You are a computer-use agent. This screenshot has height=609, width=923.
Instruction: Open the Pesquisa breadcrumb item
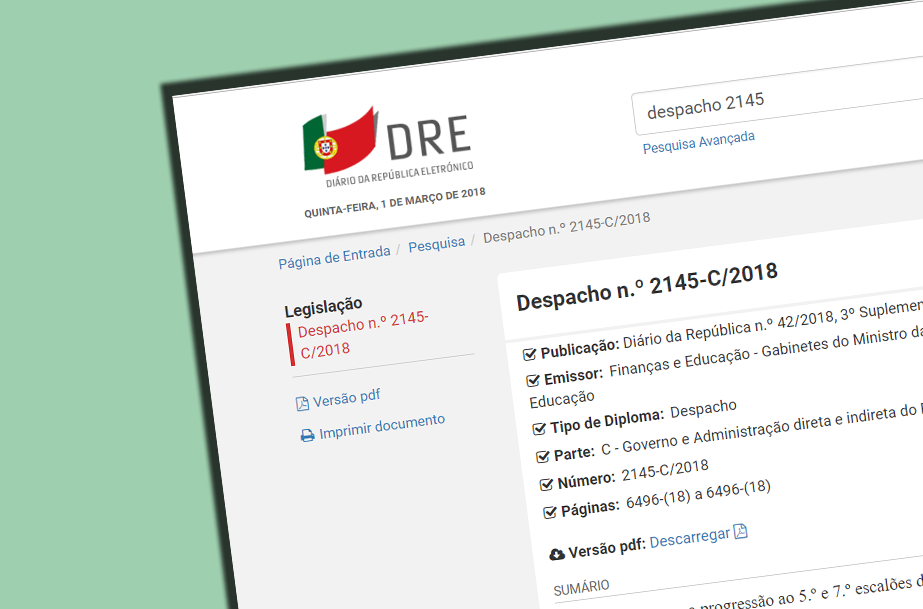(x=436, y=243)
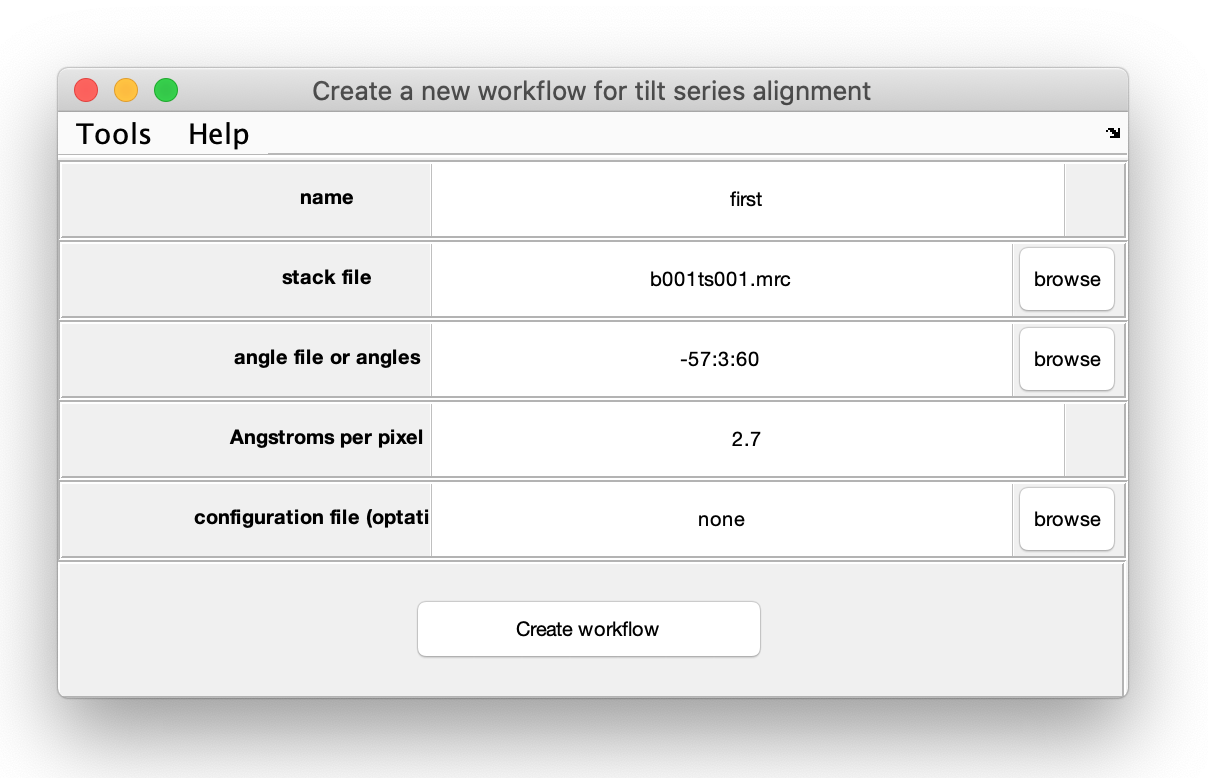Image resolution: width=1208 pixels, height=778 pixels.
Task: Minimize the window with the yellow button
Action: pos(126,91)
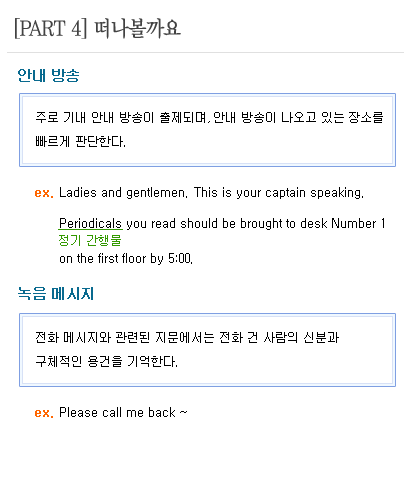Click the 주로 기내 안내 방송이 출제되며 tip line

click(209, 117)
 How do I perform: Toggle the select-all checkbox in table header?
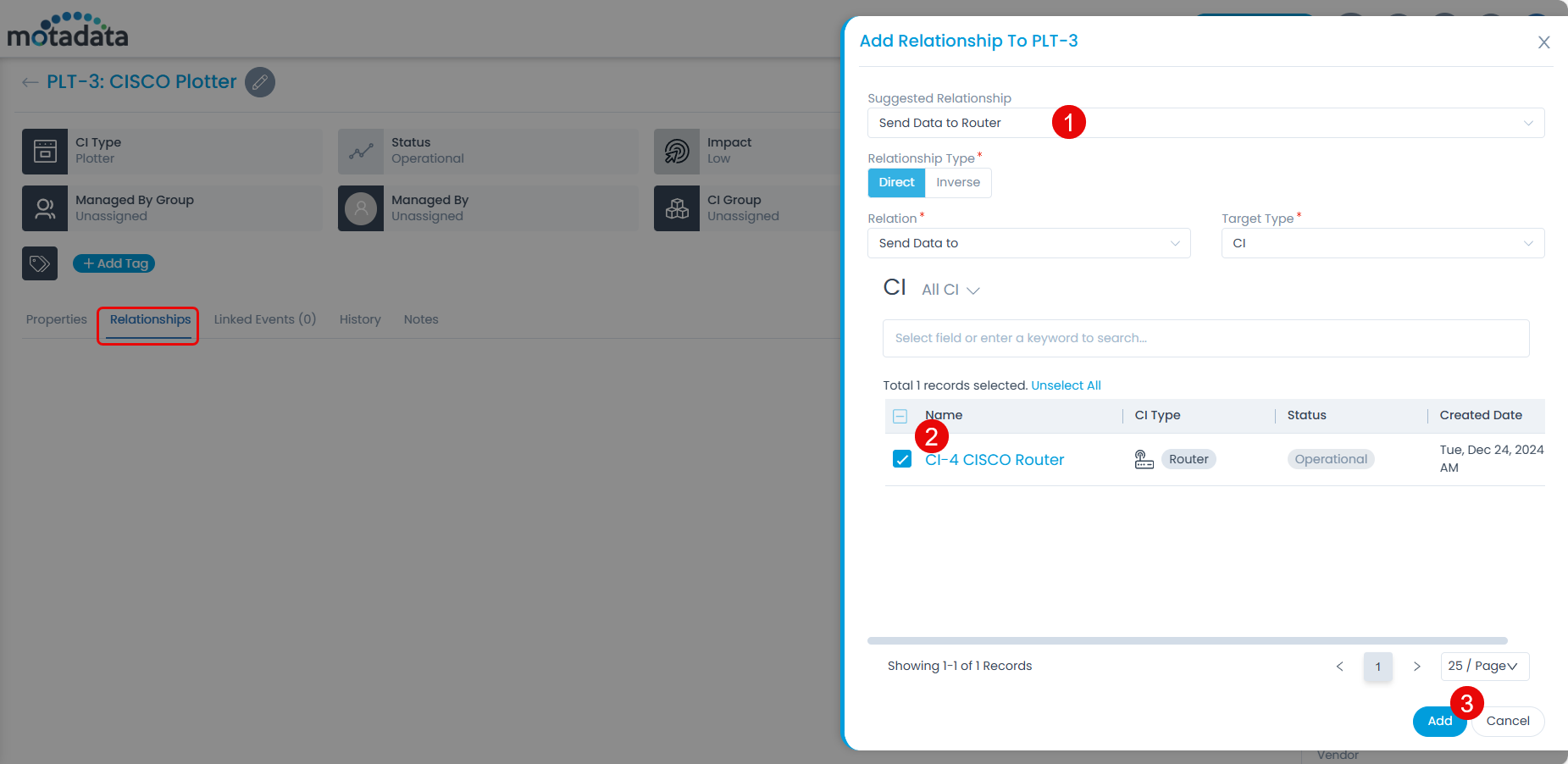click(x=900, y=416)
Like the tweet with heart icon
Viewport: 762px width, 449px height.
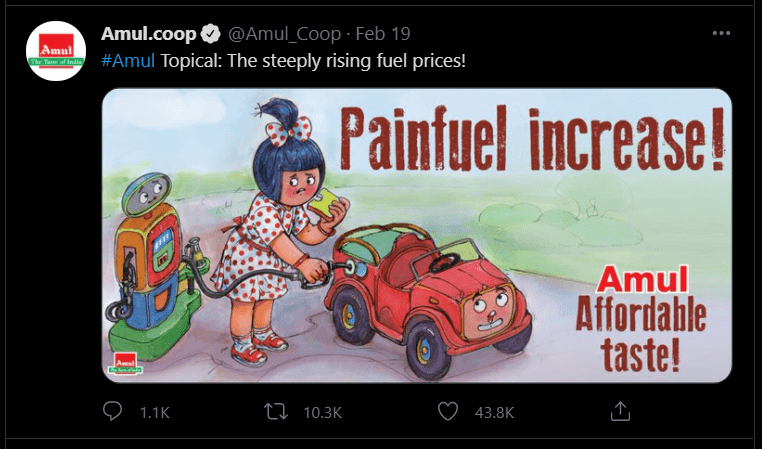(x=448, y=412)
============
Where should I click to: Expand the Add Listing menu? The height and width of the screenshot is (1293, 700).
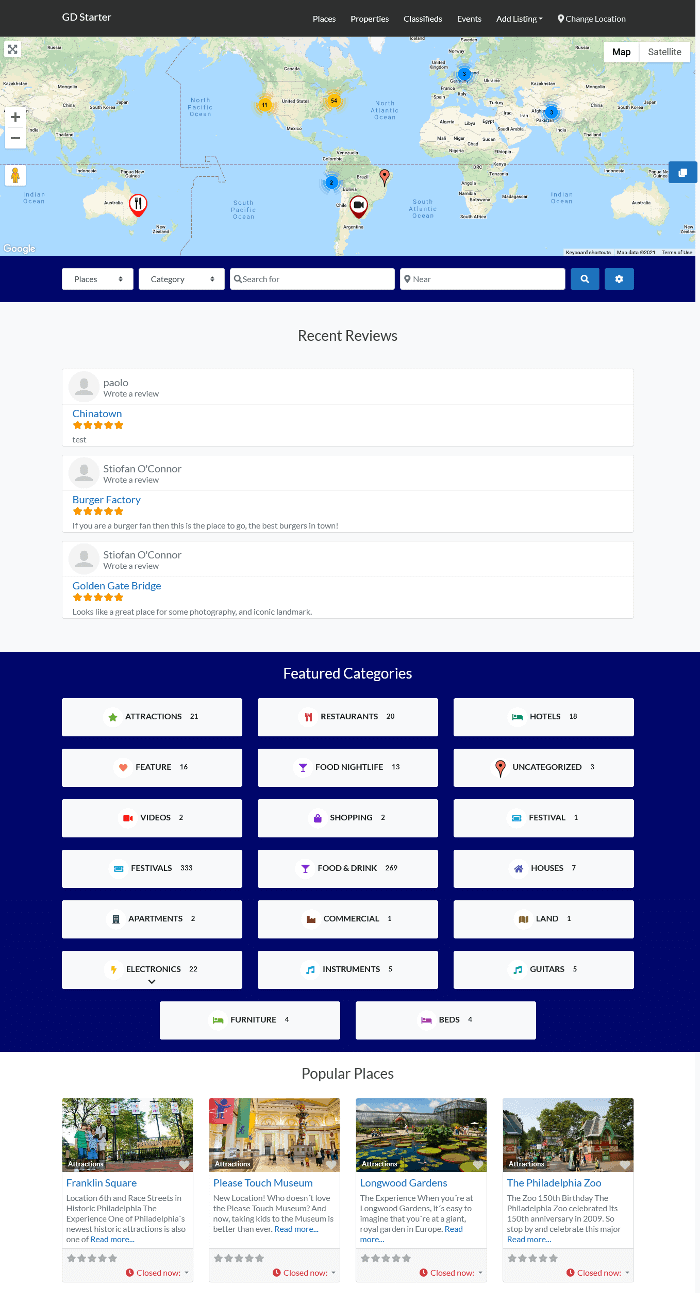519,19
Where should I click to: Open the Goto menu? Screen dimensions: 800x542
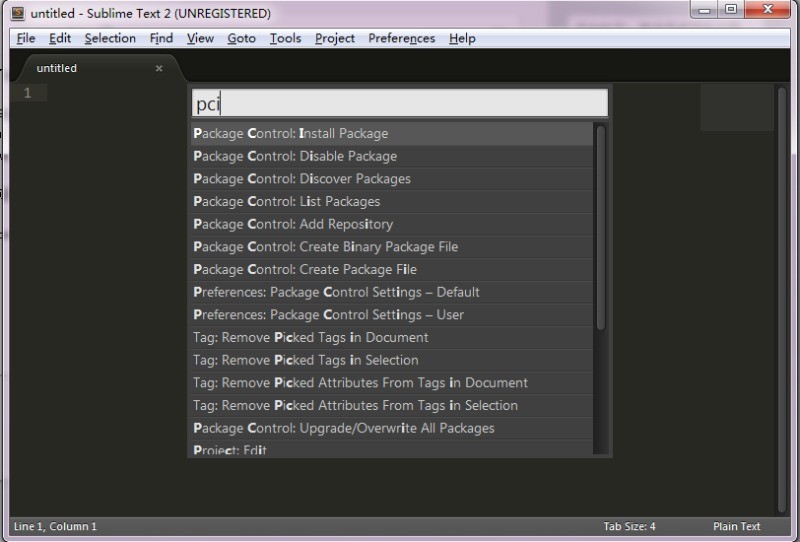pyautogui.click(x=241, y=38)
============
Task statement:
Here the job is to copy the listing above word for word, starting at the line with "Instruction: Open the" and ending at the line with "Like the tweet with heart icon", and to leave out the pictures.

Output for this task:
Instruction: Open the Pesquisa breadcrumb item
(x=436, y=243)
Image resolution: width=1208 pixels, height=778 pixels.
Task: Minimize the window with the yellow button
Action: pos(126,91)
Click the 주로 기내 안내 방송이 출제되며 tip line

click(209, 117)
 How do I perform: Toggle the select-all checkbox in table header?
click(x=900, y=416)
Like the tweet with heart icon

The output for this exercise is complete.